The monsoon set in this week, with heavy rain, winds and lightning strikes that made for sometimes dangerous conditions on the fire line — and an unpredictable holiday weekend for visitors.
On Tuesday, winds fanned a seemingly quiet portion of the Cedar Fire near Show Low, forcing six members of a Navajo Hotshot crew to deploy their fire shelters as the fire veered toward them. All managed to get into their shelters as the flames approached. After the fire passed, they walked out. Paramedics rushed them to Summit Healthcare in Show Low, where they were treated and released.
The incident spurred chilling memories of 2013, when 19 Prescott firefighters were killed in their fire shelters when intense flames swept down on them, burning so hot the shelters melted and disintegrated.
The Forest Service set up a serious accident investigation team to figure out how the Navajo crew could have come so close to disaster on the edge of a 47,000-acre fire managers had considered subdued — with little chance of growth.
Elsewhere, the sometimes heavy rainstorms both sparked new fires and doused existing blazes.
The National Weather Service puts the chance of rain at 60 percent Friday and Saturday, but forecasts only a “slight” chance of storms on Sunday. Highs should climb into the upper 80s each day until the clouds roll in during the afternoon. Lows should drop into the low 60s.
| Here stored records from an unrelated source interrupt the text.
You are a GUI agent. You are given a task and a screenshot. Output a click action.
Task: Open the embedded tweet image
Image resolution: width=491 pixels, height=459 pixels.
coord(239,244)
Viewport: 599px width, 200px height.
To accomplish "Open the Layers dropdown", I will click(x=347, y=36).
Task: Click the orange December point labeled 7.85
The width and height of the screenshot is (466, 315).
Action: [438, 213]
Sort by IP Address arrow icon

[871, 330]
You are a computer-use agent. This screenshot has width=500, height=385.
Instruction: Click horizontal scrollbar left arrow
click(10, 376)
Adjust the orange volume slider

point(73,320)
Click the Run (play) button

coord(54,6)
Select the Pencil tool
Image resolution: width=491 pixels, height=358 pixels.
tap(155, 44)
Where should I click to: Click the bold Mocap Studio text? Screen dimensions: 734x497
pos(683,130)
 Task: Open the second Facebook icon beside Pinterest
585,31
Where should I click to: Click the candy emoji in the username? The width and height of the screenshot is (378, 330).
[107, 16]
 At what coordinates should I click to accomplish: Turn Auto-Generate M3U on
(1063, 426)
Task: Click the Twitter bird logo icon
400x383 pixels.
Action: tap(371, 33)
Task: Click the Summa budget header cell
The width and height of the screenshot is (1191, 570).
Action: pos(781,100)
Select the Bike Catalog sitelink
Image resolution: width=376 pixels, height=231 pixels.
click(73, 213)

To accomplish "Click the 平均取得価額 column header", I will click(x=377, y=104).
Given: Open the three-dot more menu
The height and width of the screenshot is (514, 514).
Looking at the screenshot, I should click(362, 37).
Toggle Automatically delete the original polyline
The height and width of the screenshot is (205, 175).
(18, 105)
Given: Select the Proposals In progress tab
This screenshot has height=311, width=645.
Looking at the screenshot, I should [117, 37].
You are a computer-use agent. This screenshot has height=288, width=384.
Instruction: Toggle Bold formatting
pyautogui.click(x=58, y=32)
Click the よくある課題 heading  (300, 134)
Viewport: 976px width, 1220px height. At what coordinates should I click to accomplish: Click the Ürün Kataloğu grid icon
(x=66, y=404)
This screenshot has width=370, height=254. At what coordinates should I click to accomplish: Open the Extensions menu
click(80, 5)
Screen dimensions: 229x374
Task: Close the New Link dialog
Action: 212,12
On Monday, the Payson forecast calls for clear skies, a high near 93 and a perfect night for a July 4 fireworks display. In past years, as many as 20,000 people have crowded into Green Valley Park to enjoy the fireworks.
The thunderstorms sent water rushing down Tonto Creek, which jumped up to twice its normal flow for this time of the year. The Salt River and the Verde River still have just two-thirds of their normal flow, according to the Salt River Project’s daily water report.
SRP continues to pump 31 cubic feet per second out of the C.C. Cragin Reservoir to send down the East Verde River. The reservoir on which Payson’s water future depends has declined to about 51 percent capacity after nearly two months of pumping.
Despite the rain, fire restrictions remain in place on the Tonto National Forest.
All week, the lightning storms kept firefighters busy chasing new blazes, although the accompanying rain and high humidity kept most of the new fires well behaved.
Lightning-caused fires on the Tonto Forest included:
The Red Fire: Located on Red Mountain west of Highway 87, and east of Bartlett Lake, the fire grew to 10 acres before firefighters dug a line around it.
The Breadpan Fire 10 miles west of Young grew to 17 acres in a remote area, burning in brush and pinyon-juniper. The fire poses no threat to structures at this time.
The Superstition Fire atop a mesa at the west end of the Superstition Wilderness quickly grew to 520 acres in light grass, before rains set in to douse it.
The Plow Fire 15 miles north of Superior and 12 miles from Roosevelt Dam grew to only about half an acre before hitting rock outcroppings that left it nowhere to go.
The Angel Fire in the Superstition Wilderness near Superior grew to five acres, before rainstorms snuffed it out.
The Goat Fire 17 miles northeast of Black Canyon City quickly grew to 335 acres in grass and pinyon-juniper.
For now, firefighters are just monitoring the fire — which could force the closure of several Forest Service roads if the rains don’t put it out.
The Basin Fire 19 miles north of Scottsdale grew to five acres before crews contained it.
The 1,000-acre Bug Creek Fire south of Cordes Junction briefly closed northbound I-17 as air tankers swooped in. Traffic shifted to Highway 87 and Highway 260 as the fire advanced through the Agua Fria National Monument, threatening a host of archaeological sites.
The 430-acre Four Peaks Fire and the 31,000-acre Juniper Fire near Young have both subsided, with no growth in the past several days.